[Word and element location data]
>> begin

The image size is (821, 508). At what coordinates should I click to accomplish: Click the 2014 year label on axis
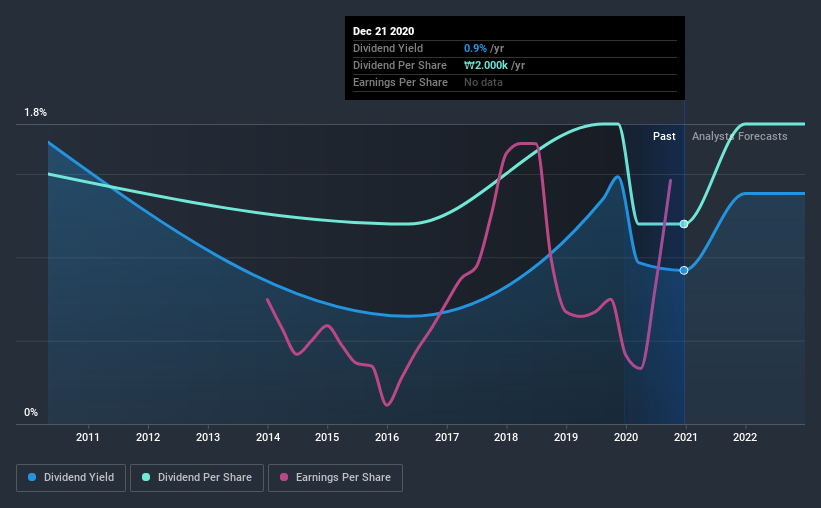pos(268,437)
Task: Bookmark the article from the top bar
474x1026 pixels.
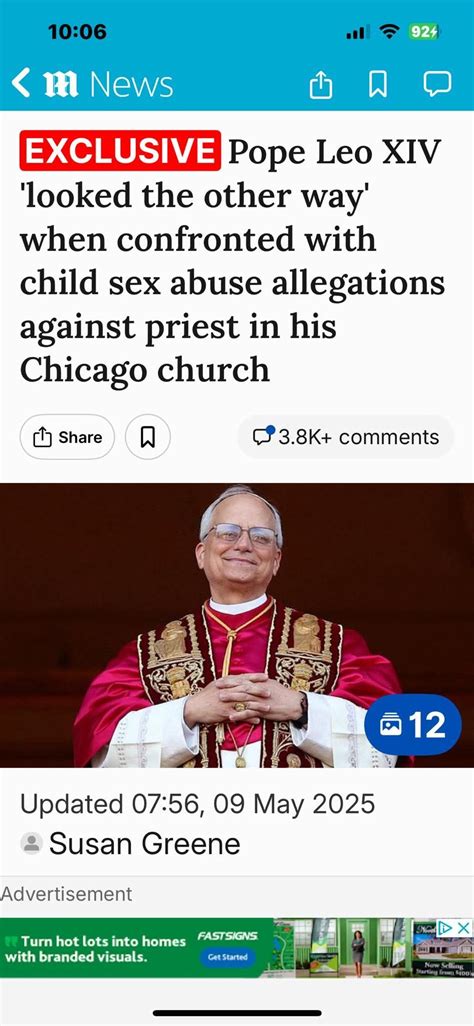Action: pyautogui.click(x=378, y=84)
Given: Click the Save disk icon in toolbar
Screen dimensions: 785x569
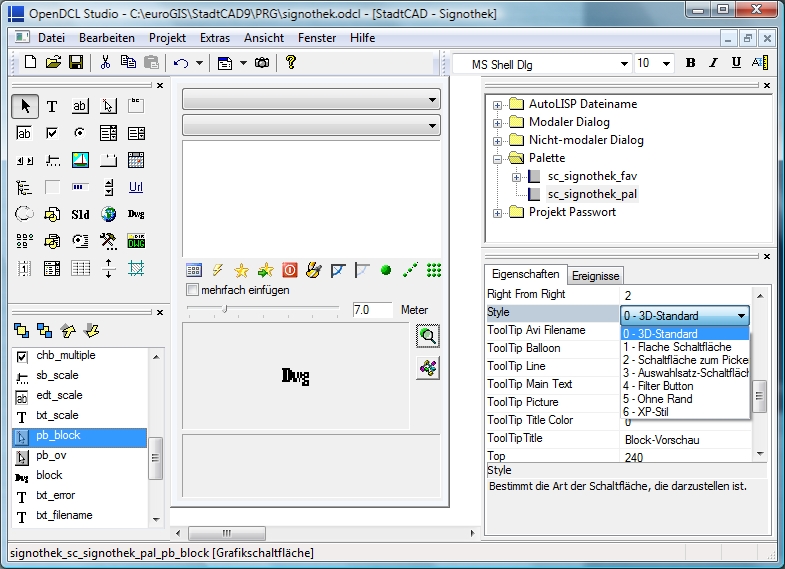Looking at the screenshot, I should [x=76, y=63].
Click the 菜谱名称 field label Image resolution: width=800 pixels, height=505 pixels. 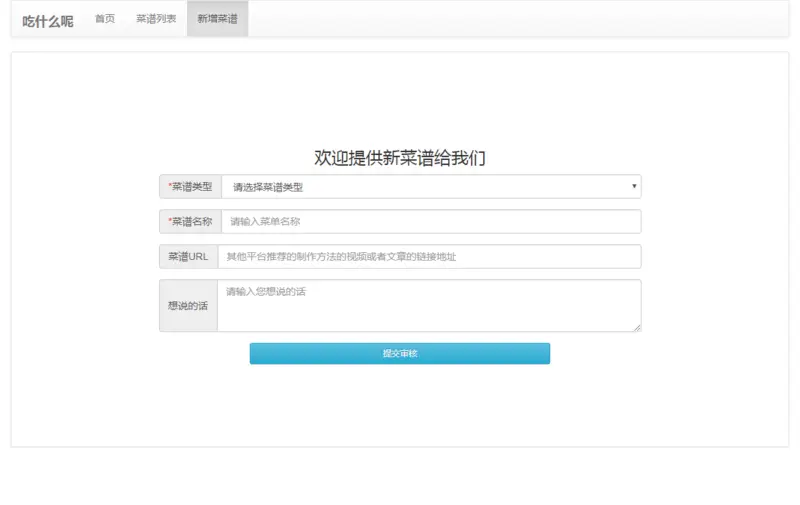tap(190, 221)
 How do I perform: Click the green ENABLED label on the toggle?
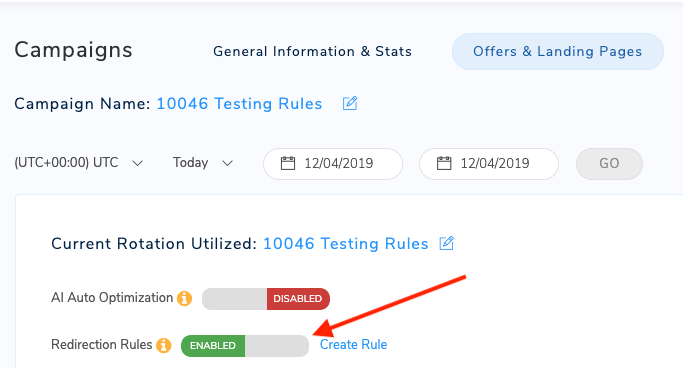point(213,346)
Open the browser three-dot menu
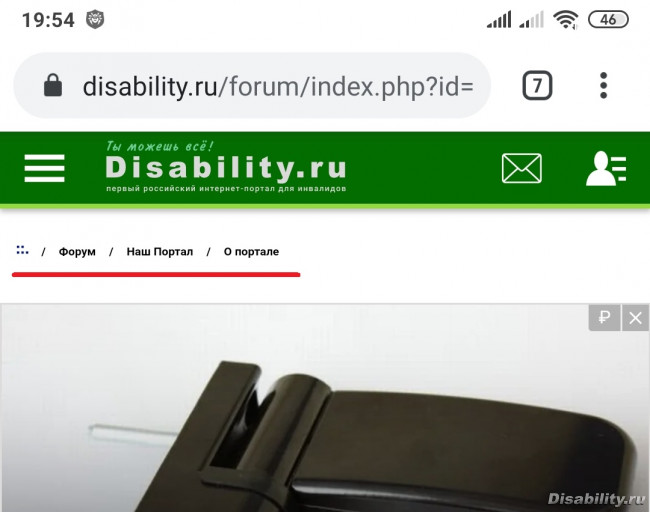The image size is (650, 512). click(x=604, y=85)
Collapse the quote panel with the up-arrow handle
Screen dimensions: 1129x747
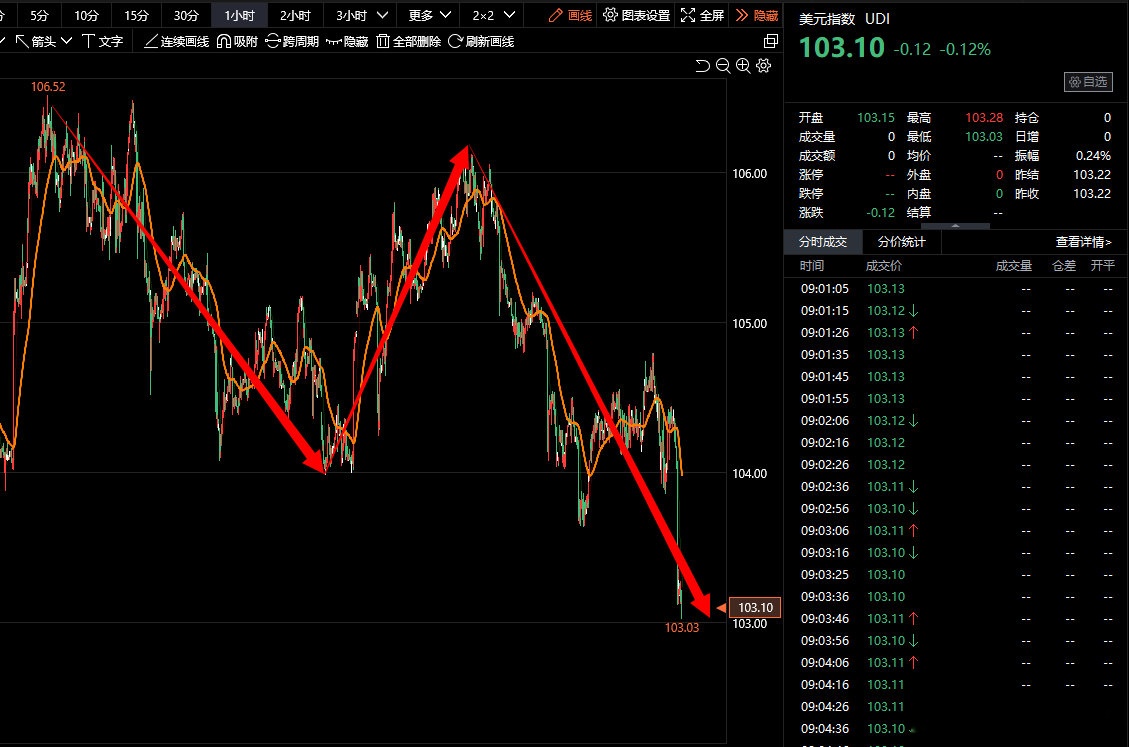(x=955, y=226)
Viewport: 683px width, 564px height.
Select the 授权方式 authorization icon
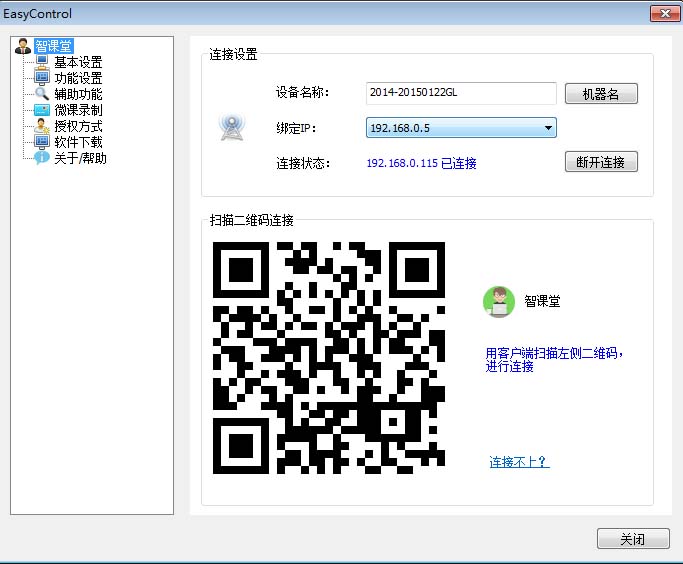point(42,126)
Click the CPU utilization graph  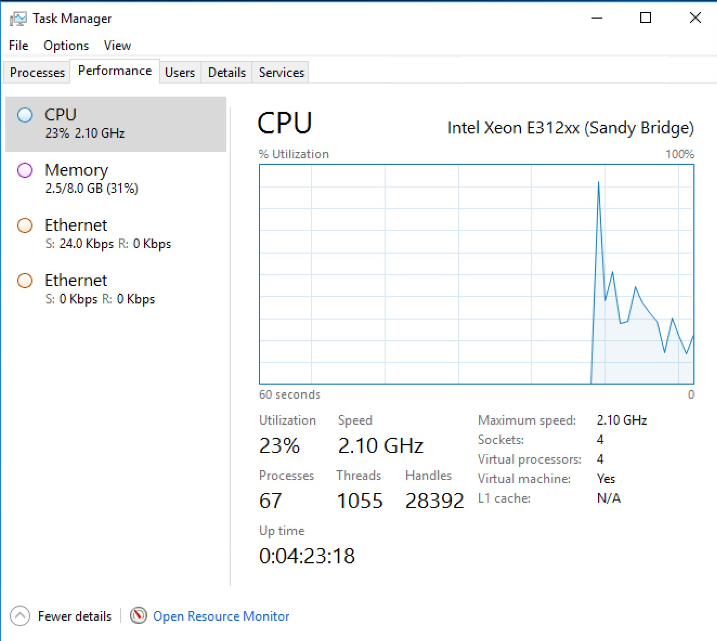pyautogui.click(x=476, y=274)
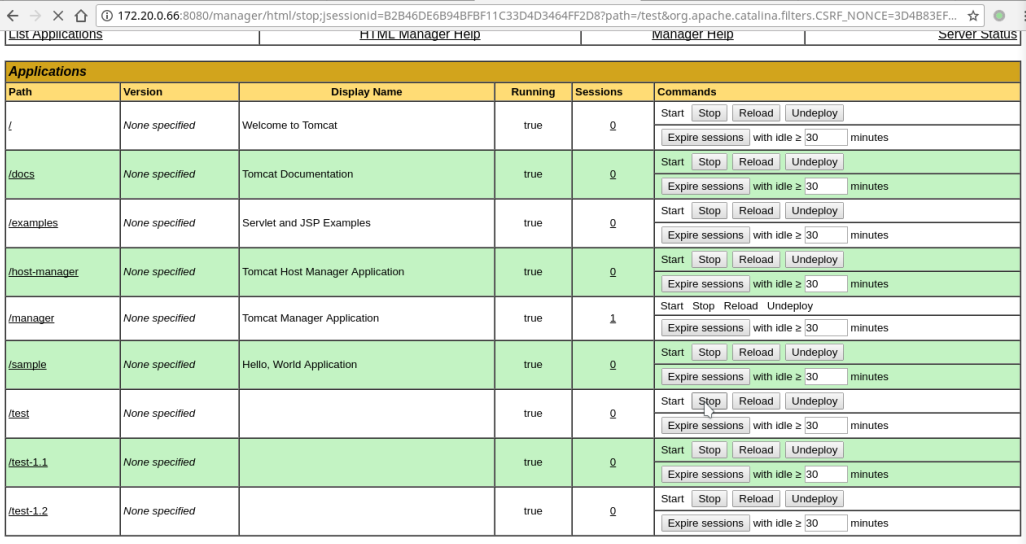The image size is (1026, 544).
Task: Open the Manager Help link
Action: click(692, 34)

>> end

* Exercise *
Can you give the rows again, starting with the line with "Open the browser three-dot menu" and going on through the line with "point(42,126)", replacing "quote panel" with "summary panel" and changing nothing else? Leave the pictures out.

* Reply to the exercise *
Open the browser three-dot menu
The image size is (650, 512). click(x=604, y=85)
Collapse the summary panel with the up-arrow handle
Screen dimensions: 1129x747
(x=955, y=226)
Viewport: 683px width, 564px height.
Select the 授权方式 authorization icon
point(42,126)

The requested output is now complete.